As an example, whenever someone makes me join a Teams meeting, I now join with Brave. I have the Teams app but I hate it so I refuse to use it unless absolutely required. Then Teams doesn't support Safari/WebKit so I used to use Firefox. But Teams in Firefox spun up the fans on my little laptop like a turbine. Accessing a Team meeting from Brave is so much smoother it's night and day. Though for most websites it's not that dramatic.

I did get a kernel panic the other day that pointed to webkit . . .

Interesting -- WebKit shouldn't really be able to induce a kernel panic. That suggests a hardware issue or an Apple bug in that version of Sequoia.

Edit: Also, man awk?

I can get a little old school...
 
Interesting -- WebKit shouldn't really be able to induce a kernel panic. That suggests a hardware issue or an Apple bug in that version of Sequoia.
I did the Apple Hardware test after the kernel panic, and it did not find any issues.

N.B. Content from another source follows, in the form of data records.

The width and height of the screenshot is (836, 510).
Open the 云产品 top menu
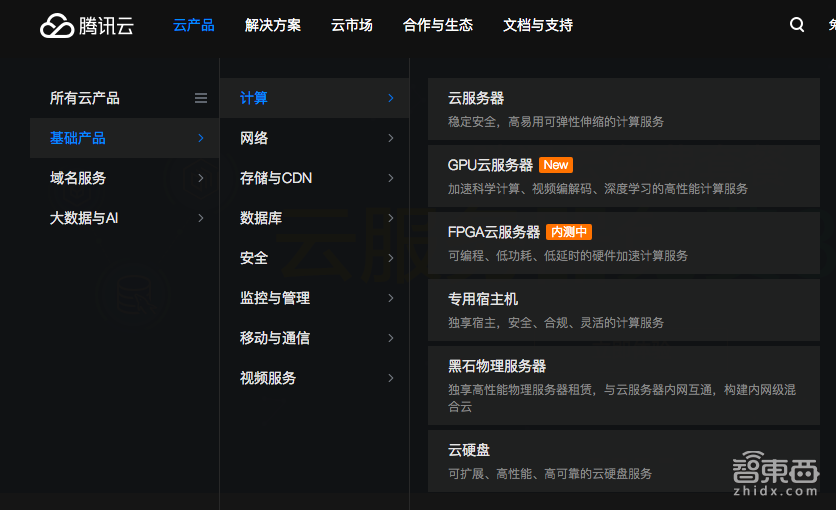pyautogui.click(x=194, y=25)
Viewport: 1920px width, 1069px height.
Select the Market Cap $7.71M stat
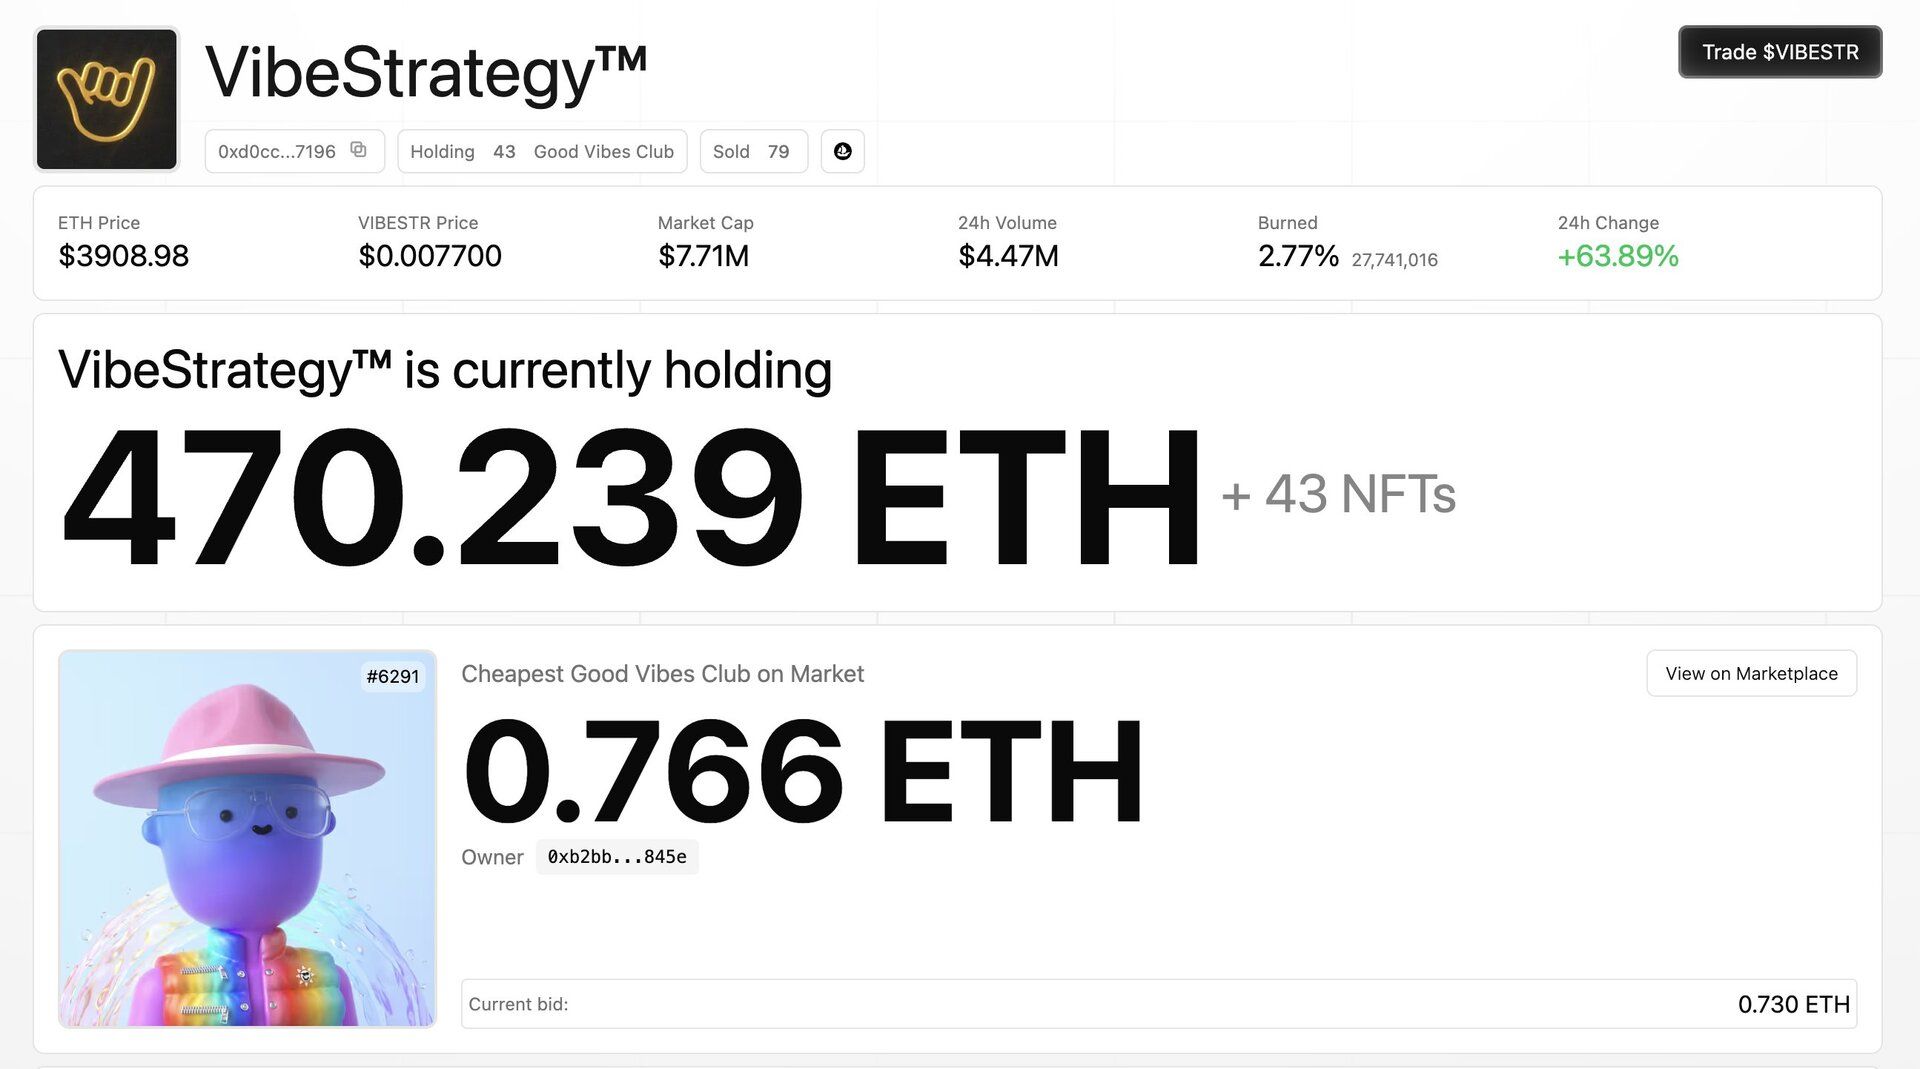(704, 256)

I did upgrade the RAM in my Mini . . .
 
OP:

Looking at the image you posted in #9 above...

My recommendation is:
TURN OFF SPOTLIGHT.
Kill it forever.
That will take care of item numbers 2, 3 and 4 in your Activity Monitor list above.

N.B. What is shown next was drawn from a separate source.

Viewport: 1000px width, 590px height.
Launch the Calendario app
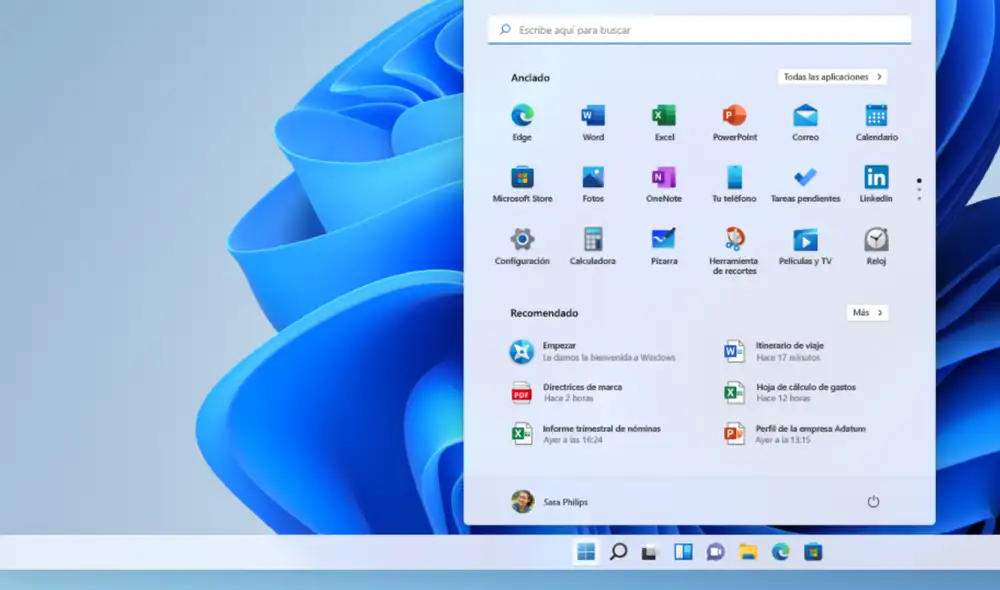click(875, 118)
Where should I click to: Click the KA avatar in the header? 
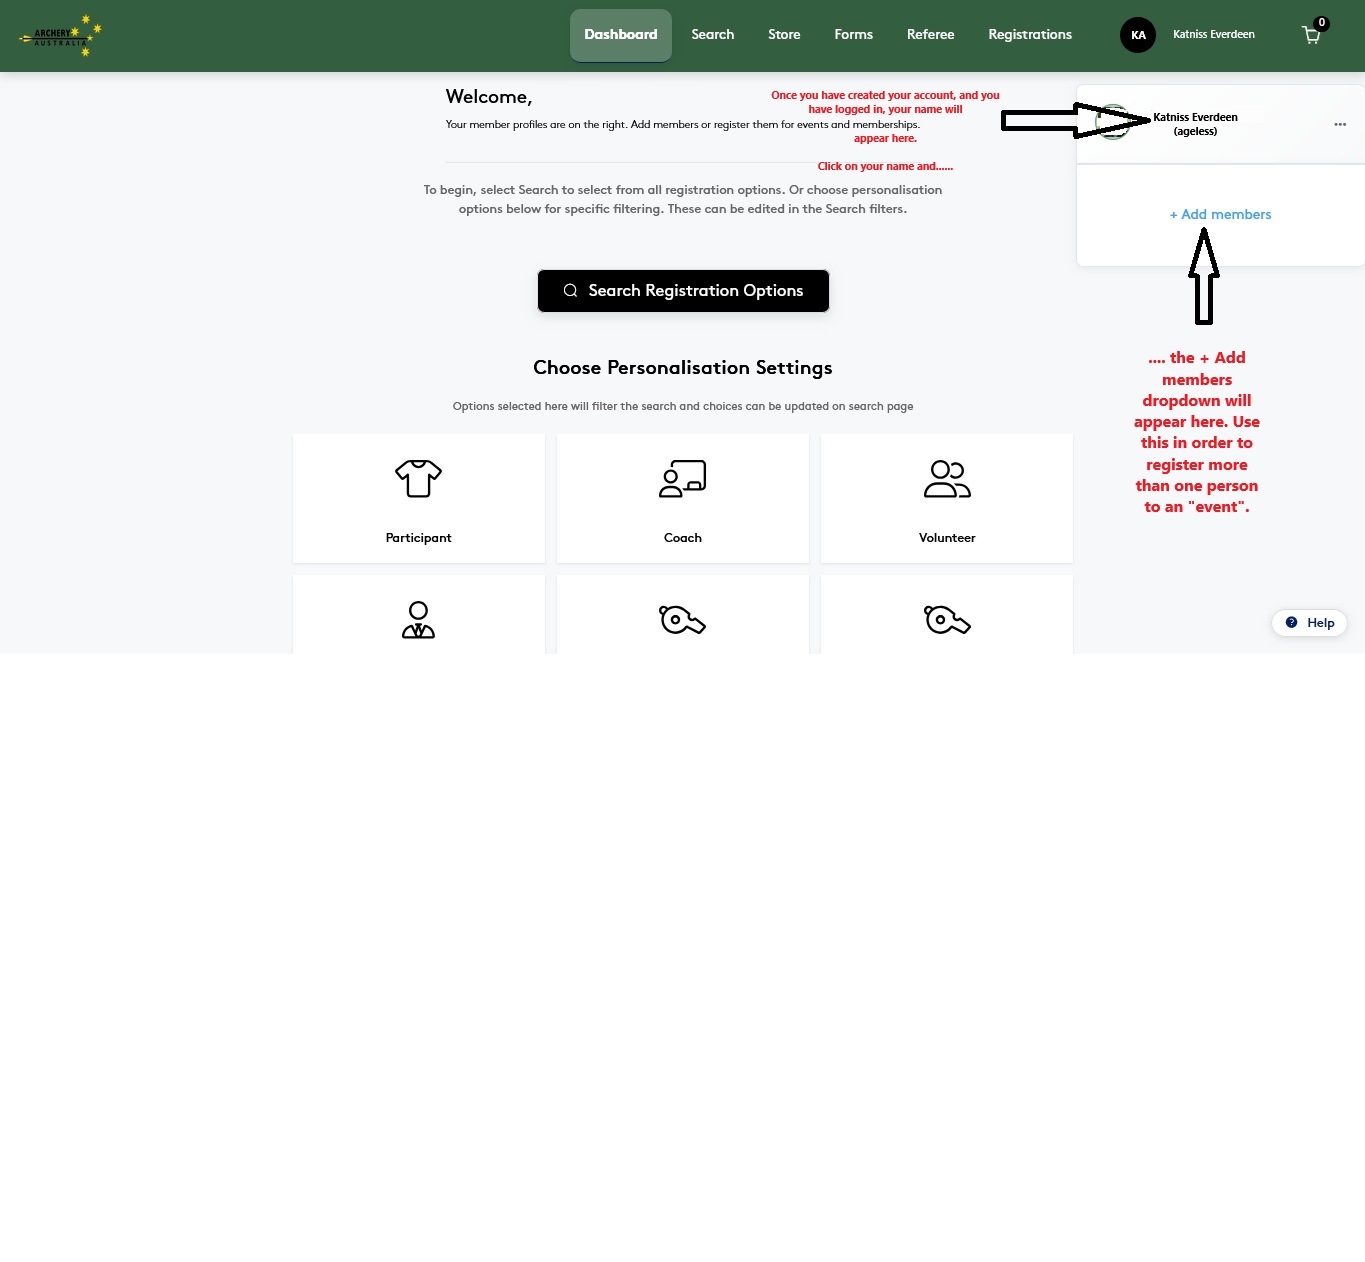(1138, 35)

If you need to search for something, use either EasyFind or Find Any File.
Both are small and FREE.
And they work BETTER THAN Spotlight.

sudo mdutil -a -i off
(turns off spotlight)
You need to disable SIP (system integrity protection) first, then run the command.
 
Roger that.

For bzgnyc2, here is my activity a few minutes after boot:
View attachment 2486791

EDIT: Why is Fontd using 6.1% of CPU?​


Interesting, though I would wait longer for it to settle -- which I've seen take up to two hours in the past starting with Catalina and later macoS -- and check the same.

However, I am curious if you had any tabs/windows open in Safari when you took that screenshot? If you did, the open website may have been running a JavaScript applet that was constantly scanning your font library, which seems a bit rude.

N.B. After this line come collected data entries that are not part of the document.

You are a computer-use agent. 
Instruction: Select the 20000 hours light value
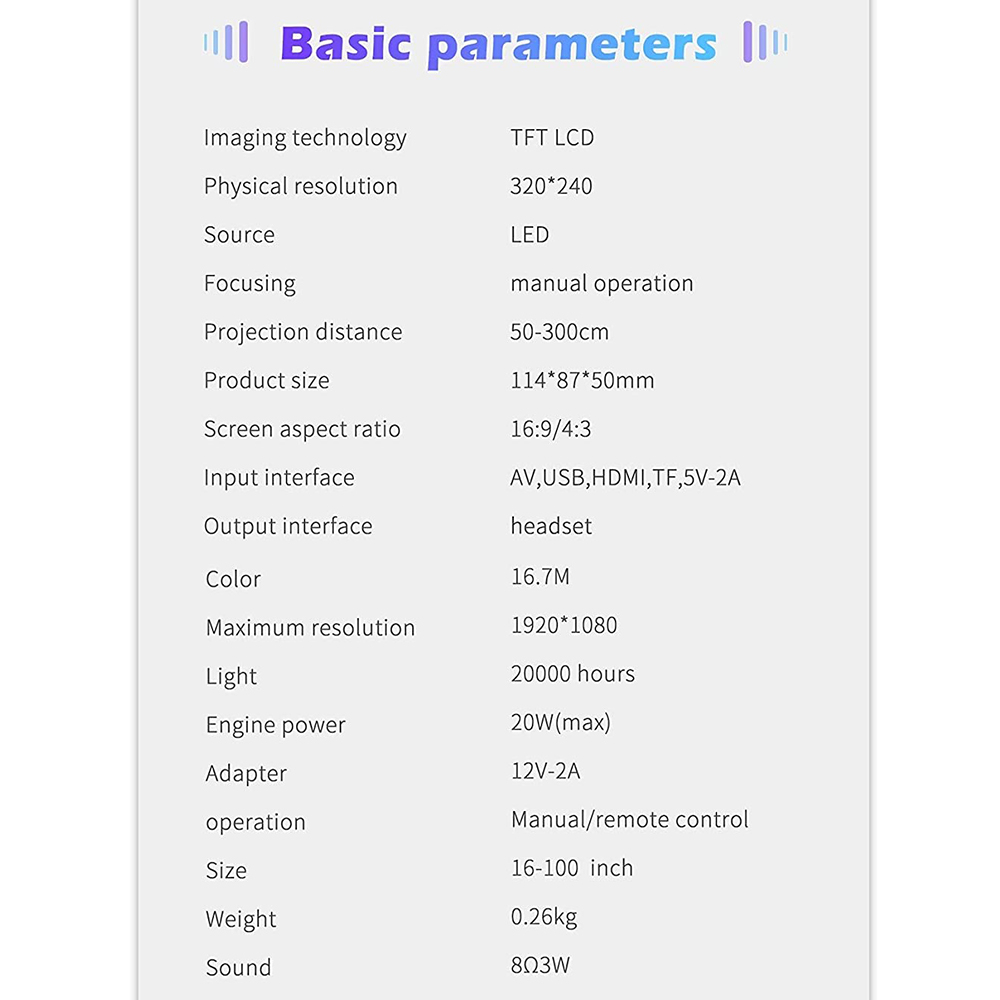pos(573,673)
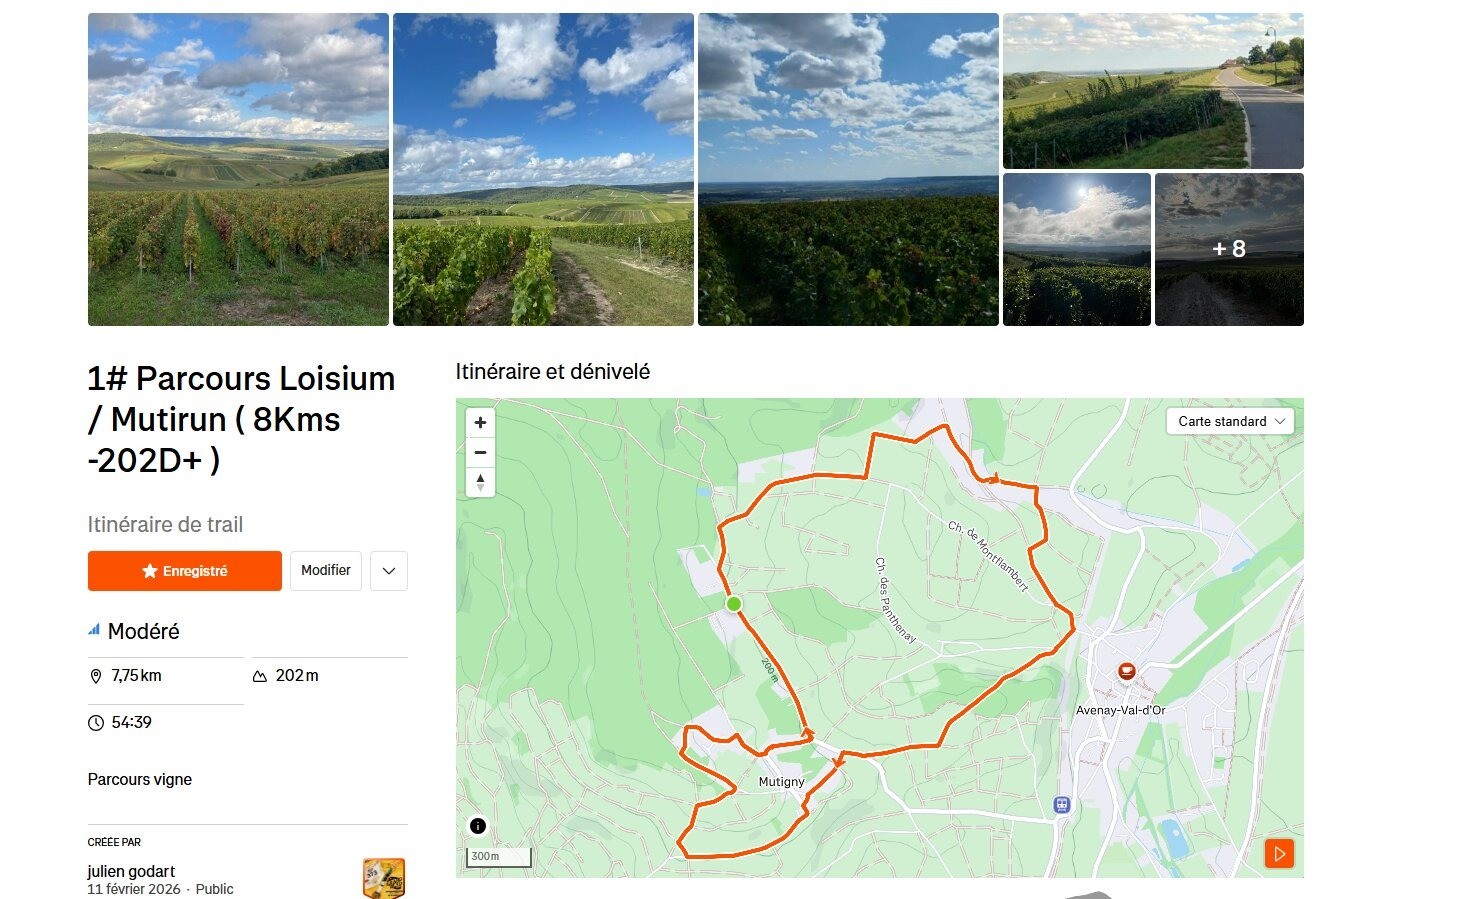The height and width of the screenshot is (899, 1478).
Task: Click the Mutigny label on the map
Action: click(x=781, y=782)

Otherwise likely "fontd" was just taking another pass through all your fonts for its own reasons and/or your font cache is corrupted. Then you might try booting in Safe Mode and then rebooting again normal:

Clears some system caches, including font caches and the kernel cache. These are automatically created again as needed.​

If that still doesn't resolve everything you might start up Console (under Applications/Utilities) and let it stream. Perhaps start with filter on Errors and Warnings and see what kind of recurring errors/warnings you see. That your logd is running 2% and runningboardd 5.8% of a CPU is a little suspicious. Mine average 0.1% and 0% respectively.

Also your #1 activity in your snapshot was "launchservicesd". On my slower laptop that settles at 0.7%. Yours may be constantly trying to restart a service and failing. Which likely would also be generating lots of log entries which may explain the previous.


P.S.kernel panic, etc, I agree it's probably not driving your CPU temperature, etc so let's put that aside for now. It is an odd data point for now but I would assume it's a one-off unless it happens again.
 
Hey bzgnyc2, here is the activity from three hours after booting, without loading anything except iStat, TG Pro, Carbon Copy Cloner, Some Logitech app for my webcam, BetterDisplay, and Adobe Creative Cloud. Oh! And ClipMenu—an app that is really old but really, really useful.
1740862539390.png

EDIT: And the only fault I'm seeing on console is
sharedcache fault 16:04:10.218235-0500 com.apple.WebKit.WebContent checkinWithServer Failed bootstrap_lookup2 for name of coreservicesd, kern_return_t=#1100/0x44c Permission denied name=com.apple.CoreServices.coreservicesd

Okay, I'm also seeing an error with imagent and siriinferenced. Maybe I should nuke Siri?